- WHAT TO PRODUCE: Look through the records and copy every line in which "input" appears.

(Recorded data)
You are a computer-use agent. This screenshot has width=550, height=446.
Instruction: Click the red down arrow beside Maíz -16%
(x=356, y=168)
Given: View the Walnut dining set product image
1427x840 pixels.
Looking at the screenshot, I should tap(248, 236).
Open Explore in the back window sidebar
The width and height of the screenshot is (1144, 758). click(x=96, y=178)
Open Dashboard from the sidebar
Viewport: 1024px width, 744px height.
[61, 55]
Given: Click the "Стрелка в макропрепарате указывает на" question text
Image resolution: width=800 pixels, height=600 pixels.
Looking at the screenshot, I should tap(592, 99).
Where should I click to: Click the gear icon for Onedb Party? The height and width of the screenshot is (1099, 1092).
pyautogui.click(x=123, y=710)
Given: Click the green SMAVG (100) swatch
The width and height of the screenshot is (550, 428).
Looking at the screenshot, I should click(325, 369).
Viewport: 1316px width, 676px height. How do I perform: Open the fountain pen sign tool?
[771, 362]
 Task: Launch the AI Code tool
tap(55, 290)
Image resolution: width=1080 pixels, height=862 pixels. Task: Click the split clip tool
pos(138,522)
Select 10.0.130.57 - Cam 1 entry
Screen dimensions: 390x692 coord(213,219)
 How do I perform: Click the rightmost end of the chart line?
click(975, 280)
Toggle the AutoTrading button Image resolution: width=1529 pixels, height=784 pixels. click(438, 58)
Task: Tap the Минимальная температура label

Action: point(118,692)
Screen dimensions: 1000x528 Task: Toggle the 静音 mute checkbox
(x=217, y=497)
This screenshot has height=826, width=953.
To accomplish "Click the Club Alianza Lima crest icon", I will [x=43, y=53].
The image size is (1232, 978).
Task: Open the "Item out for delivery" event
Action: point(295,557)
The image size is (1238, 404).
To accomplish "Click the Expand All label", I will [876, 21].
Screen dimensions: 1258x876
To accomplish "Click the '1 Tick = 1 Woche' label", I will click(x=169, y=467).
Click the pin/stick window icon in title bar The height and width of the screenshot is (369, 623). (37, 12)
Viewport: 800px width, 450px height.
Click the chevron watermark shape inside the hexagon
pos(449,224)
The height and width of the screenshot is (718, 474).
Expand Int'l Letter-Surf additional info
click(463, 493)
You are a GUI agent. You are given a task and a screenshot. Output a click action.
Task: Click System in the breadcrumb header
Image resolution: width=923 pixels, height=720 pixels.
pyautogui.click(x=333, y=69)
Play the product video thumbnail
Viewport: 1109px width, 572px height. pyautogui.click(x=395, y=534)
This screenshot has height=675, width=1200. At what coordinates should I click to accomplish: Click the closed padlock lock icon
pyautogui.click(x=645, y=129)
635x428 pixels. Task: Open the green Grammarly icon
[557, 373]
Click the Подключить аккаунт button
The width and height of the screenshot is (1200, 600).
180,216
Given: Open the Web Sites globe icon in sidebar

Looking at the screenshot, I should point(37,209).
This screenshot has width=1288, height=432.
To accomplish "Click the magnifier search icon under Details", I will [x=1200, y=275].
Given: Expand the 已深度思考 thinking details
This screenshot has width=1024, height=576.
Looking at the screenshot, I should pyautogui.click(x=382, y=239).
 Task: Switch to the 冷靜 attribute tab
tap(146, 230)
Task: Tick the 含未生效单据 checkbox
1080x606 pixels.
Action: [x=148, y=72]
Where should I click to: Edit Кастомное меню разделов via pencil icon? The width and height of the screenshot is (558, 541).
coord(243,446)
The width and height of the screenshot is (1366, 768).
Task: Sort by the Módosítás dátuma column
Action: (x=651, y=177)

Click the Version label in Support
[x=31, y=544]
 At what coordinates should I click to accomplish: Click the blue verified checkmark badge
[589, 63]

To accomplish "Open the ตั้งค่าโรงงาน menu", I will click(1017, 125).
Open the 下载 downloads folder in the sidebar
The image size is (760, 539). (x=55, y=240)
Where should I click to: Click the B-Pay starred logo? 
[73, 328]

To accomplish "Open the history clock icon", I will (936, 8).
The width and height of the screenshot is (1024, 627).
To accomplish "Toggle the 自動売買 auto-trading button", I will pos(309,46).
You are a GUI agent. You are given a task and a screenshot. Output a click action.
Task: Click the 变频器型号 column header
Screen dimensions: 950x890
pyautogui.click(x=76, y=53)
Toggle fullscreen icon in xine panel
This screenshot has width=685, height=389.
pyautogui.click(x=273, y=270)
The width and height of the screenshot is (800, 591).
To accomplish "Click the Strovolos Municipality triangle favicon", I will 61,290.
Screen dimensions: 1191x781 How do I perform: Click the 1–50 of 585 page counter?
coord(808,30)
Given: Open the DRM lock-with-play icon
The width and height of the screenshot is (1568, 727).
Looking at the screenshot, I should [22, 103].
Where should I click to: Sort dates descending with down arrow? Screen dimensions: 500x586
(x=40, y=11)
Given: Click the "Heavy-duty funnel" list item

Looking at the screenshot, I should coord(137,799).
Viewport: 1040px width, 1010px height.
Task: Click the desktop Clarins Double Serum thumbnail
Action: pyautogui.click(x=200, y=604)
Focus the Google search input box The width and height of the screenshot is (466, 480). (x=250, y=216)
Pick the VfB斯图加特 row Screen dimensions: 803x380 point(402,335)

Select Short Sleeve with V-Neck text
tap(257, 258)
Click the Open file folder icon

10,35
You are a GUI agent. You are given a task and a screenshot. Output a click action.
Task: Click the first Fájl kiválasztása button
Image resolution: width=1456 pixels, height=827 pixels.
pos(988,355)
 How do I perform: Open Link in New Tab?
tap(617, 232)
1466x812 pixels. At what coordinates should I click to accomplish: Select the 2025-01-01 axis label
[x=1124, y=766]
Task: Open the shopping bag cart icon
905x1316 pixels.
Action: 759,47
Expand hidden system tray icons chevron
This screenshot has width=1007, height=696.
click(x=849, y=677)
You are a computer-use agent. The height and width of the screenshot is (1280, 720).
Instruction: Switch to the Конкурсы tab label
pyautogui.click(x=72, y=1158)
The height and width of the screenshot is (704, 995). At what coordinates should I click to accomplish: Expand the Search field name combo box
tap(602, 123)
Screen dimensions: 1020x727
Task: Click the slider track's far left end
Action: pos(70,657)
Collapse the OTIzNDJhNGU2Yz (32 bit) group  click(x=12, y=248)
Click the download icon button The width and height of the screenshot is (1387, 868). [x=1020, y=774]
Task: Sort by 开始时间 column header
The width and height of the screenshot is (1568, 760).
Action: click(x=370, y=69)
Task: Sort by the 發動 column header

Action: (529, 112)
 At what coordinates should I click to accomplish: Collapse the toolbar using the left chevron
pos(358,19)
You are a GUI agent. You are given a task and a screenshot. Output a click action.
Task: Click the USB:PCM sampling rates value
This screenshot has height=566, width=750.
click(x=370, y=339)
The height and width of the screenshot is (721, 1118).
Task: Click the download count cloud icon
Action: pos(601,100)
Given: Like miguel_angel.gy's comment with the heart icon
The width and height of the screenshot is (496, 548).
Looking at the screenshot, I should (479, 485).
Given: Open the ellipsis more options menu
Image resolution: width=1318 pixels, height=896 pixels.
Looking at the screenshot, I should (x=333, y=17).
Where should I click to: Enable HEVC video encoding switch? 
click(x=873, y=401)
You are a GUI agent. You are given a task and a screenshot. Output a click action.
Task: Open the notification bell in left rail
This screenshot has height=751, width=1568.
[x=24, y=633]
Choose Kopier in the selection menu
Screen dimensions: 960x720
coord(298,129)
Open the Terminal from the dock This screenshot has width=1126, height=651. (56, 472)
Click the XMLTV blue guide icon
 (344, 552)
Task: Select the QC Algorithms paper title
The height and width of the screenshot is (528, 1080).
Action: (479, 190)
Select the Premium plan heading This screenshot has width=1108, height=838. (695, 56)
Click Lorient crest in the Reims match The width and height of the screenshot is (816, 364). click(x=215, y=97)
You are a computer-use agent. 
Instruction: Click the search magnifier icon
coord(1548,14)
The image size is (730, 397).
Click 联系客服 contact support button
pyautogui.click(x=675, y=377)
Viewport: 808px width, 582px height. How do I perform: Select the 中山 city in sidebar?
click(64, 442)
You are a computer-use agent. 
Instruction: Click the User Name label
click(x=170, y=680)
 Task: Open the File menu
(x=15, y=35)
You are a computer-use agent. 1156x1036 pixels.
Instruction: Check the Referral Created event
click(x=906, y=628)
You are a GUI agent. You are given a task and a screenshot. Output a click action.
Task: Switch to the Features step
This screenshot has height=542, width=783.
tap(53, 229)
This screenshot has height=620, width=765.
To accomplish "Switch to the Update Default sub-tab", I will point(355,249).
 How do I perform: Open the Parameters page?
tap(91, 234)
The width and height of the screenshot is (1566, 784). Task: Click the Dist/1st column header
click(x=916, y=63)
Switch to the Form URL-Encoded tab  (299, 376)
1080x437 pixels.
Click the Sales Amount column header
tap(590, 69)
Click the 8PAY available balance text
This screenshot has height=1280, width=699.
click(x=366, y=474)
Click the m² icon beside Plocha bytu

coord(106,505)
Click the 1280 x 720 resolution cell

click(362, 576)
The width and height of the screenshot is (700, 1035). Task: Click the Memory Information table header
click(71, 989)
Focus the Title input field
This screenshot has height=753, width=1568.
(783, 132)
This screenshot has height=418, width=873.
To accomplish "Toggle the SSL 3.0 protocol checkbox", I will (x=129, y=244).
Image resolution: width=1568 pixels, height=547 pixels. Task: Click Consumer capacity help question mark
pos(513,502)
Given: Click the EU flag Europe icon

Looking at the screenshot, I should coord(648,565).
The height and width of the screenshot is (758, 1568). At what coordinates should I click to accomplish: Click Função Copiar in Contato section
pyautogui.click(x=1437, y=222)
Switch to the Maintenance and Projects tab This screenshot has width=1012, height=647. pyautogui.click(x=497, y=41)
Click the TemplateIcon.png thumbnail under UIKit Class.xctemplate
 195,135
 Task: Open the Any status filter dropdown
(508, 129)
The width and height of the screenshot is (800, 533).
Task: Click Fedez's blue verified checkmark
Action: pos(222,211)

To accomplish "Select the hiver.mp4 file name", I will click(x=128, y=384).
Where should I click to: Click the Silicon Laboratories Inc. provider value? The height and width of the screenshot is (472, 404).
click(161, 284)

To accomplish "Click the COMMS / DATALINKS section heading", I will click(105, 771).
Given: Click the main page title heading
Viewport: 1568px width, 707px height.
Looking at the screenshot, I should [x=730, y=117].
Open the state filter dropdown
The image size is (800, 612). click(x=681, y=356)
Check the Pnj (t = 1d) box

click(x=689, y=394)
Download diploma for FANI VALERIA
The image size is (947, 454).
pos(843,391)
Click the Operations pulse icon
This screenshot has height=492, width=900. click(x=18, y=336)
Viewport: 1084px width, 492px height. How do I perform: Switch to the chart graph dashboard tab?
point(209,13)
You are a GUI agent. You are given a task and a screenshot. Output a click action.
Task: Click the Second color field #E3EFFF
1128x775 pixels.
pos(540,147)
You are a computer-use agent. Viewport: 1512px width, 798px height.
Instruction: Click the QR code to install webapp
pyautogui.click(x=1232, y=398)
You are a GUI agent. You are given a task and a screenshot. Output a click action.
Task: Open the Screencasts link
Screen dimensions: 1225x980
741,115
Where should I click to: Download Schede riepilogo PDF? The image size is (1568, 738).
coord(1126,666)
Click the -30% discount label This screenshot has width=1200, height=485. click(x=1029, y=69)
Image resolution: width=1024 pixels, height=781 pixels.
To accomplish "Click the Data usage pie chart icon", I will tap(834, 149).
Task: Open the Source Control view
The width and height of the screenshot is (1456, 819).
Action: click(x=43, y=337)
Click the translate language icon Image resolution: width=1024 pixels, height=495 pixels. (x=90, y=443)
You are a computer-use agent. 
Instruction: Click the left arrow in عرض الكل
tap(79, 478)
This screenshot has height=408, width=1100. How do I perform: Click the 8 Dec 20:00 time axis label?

- YOUR SOLUTION:
Focus the Google search input box The width and height of the screenshot is (466, 480). (x=250, y=216)
Focus the Title input field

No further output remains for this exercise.